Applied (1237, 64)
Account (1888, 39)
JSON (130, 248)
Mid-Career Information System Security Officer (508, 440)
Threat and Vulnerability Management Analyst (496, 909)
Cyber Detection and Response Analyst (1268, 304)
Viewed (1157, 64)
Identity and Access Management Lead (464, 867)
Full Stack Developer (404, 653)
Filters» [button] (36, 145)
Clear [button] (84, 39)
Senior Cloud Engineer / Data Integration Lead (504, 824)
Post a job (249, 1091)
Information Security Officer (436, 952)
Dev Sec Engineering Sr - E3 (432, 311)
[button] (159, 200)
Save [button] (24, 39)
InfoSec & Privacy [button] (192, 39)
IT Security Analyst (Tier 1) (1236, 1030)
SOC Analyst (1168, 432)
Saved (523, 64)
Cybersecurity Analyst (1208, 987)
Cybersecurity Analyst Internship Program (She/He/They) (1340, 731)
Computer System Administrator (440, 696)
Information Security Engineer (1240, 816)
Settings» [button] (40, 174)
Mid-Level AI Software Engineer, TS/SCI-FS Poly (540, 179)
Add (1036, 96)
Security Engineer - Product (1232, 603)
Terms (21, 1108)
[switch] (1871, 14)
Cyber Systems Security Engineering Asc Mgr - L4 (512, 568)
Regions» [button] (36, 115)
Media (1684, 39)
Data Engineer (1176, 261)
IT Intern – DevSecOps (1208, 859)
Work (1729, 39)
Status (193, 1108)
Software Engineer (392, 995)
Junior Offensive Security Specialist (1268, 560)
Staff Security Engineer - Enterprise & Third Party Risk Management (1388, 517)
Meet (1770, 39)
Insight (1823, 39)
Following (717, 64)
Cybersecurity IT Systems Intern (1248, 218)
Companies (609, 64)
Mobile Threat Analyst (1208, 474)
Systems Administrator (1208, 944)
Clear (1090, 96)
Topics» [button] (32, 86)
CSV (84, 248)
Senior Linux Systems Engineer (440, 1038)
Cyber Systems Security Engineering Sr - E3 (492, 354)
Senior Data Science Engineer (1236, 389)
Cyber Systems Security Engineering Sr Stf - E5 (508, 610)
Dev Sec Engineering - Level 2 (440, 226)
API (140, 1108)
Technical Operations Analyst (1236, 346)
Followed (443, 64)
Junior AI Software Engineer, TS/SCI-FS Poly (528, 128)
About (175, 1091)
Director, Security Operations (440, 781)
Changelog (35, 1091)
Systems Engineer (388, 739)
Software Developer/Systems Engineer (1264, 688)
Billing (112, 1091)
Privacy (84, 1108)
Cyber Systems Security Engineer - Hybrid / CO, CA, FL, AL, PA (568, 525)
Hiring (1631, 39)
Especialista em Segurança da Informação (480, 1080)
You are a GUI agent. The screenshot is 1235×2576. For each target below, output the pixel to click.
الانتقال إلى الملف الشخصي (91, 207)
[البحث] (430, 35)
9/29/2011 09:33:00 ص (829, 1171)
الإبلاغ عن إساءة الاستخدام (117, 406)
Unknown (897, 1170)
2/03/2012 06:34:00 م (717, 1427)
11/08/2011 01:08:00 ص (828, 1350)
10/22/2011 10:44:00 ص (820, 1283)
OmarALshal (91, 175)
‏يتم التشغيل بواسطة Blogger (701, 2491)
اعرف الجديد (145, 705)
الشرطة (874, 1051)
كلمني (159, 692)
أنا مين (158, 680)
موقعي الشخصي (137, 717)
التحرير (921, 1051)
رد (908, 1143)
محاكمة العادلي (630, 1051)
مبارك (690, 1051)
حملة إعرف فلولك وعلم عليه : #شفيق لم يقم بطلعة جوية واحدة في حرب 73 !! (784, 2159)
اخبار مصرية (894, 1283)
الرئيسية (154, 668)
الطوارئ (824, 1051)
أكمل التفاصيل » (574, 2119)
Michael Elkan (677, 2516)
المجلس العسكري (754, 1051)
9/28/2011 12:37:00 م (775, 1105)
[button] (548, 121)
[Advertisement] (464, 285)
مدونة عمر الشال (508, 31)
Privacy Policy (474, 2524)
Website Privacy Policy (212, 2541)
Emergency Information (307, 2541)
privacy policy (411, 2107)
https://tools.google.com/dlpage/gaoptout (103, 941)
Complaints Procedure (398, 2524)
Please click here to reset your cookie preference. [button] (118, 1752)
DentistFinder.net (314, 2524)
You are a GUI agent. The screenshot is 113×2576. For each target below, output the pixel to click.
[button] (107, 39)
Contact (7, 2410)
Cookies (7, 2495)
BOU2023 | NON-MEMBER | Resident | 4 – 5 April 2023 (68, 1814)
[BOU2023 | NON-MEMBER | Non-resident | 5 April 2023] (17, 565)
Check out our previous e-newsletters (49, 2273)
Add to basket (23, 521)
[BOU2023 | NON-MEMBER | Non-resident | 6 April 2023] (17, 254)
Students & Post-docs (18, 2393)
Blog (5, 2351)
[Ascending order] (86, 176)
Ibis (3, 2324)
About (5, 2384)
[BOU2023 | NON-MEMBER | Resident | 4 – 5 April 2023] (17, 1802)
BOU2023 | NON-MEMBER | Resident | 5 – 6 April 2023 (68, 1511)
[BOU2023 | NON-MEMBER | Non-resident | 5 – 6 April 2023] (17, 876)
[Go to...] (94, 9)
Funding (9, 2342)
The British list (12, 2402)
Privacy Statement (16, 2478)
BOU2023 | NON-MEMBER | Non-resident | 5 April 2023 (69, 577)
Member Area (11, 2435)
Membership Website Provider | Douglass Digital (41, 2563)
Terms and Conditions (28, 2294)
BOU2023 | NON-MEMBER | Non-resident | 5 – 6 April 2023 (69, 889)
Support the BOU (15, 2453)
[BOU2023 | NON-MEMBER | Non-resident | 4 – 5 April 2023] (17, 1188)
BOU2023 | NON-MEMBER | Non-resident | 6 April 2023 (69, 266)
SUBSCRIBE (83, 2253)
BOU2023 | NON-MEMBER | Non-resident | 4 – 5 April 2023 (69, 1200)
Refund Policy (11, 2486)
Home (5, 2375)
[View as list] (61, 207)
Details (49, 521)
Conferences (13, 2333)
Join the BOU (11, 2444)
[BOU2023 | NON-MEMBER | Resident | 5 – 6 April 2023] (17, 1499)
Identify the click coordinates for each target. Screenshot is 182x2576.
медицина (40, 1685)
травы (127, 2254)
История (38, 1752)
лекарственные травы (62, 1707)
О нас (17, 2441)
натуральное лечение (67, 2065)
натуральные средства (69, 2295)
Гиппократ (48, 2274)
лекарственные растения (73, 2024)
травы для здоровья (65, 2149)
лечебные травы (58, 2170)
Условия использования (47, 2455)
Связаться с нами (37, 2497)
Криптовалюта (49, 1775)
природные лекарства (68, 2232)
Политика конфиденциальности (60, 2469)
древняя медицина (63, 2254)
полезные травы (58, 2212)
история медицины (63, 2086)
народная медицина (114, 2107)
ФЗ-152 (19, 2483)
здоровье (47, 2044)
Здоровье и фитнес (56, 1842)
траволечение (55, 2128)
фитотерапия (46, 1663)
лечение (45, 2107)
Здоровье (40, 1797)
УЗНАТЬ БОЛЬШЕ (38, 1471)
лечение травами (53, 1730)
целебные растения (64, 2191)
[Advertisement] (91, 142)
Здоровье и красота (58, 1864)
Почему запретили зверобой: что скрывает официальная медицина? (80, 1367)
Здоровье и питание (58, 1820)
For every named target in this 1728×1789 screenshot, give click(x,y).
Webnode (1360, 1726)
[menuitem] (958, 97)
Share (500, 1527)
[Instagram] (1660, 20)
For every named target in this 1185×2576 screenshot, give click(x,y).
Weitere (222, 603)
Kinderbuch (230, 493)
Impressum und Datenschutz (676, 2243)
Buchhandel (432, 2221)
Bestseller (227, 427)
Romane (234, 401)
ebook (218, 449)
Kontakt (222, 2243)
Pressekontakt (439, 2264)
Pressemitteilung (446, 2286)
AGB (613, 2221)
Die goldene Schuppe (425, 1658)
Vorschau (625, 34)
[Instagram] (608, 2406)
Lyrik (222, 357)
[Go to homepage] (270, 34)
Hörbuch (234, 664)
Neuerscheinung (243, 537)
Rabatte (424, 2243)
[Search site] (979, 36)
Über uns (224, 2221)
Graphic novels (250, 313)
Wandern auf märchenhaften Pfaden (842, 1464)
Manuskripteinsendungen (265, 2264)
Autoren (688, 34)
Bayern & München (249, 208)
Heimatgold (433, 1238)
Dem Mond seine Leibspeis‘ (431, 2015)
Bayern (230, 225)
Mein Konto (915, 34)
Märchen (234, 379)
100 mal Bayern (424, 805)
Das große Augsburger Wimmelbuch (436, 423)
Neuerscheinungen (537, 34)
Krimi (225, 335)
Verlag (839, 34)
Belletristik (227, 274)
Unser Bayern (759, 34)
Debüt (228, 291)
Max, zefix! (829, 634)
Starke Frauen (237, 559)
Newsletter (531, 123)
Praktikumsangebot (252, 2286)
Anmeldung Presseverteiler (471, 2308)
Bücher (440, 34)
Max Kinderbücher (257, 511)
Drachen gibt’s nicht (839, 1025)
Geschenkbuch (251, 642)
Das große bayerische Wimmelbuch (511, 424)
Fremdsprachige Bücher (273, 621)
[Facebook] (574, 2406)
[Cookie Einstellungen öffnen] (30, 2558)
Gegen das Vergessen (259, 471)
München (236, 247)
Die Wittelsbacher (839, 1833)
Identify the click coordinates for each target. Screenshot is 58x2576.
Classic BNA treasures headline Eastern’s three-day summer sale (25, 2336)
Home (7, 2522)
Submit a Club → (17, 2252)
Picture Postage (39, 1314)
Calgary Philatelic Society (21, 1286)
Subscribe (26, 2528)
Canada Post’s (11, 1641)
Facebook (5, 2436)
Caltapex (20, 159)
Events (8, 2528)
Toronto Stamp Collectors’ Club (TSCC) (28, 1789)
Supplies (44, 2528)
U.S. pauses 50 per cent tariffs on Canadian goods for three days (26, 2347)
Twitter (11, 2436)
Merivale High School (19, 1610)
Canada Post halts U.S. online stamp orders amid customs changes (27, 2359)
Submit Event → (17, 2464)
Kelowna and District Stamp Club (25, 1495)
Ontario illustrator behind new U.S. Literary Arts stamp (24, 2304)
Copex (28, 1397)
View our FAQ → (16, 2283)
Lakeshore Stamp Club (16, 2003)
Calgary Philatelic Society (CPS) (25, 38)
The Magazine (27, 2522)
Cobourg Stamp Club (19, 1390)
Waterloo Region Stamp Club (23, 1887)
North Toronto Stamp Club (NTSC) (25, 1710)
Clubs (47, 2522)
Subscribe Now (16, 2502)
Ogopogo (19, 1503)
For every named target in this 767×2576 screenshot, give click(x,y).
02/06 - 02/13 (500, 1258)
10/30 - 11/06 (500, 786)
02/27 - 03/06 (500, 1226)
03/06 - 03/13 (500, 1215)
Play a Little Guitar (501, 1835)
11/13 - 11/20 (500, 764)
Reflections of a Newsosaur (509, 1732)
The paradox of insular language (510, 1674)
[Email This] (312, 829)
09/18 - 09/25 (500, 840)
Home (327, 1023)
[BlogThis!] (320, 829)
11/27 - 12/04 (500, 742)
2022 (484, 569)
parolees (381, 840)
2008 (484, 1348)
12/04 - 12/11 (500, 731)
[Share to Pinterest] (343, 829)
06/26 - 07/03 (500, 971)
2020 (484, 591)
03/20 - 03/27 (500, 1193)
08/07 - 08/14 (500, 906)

########

**Task item**: Count every line of the listing holding the string "click". Reply with the total alone.

**Written reply**: 8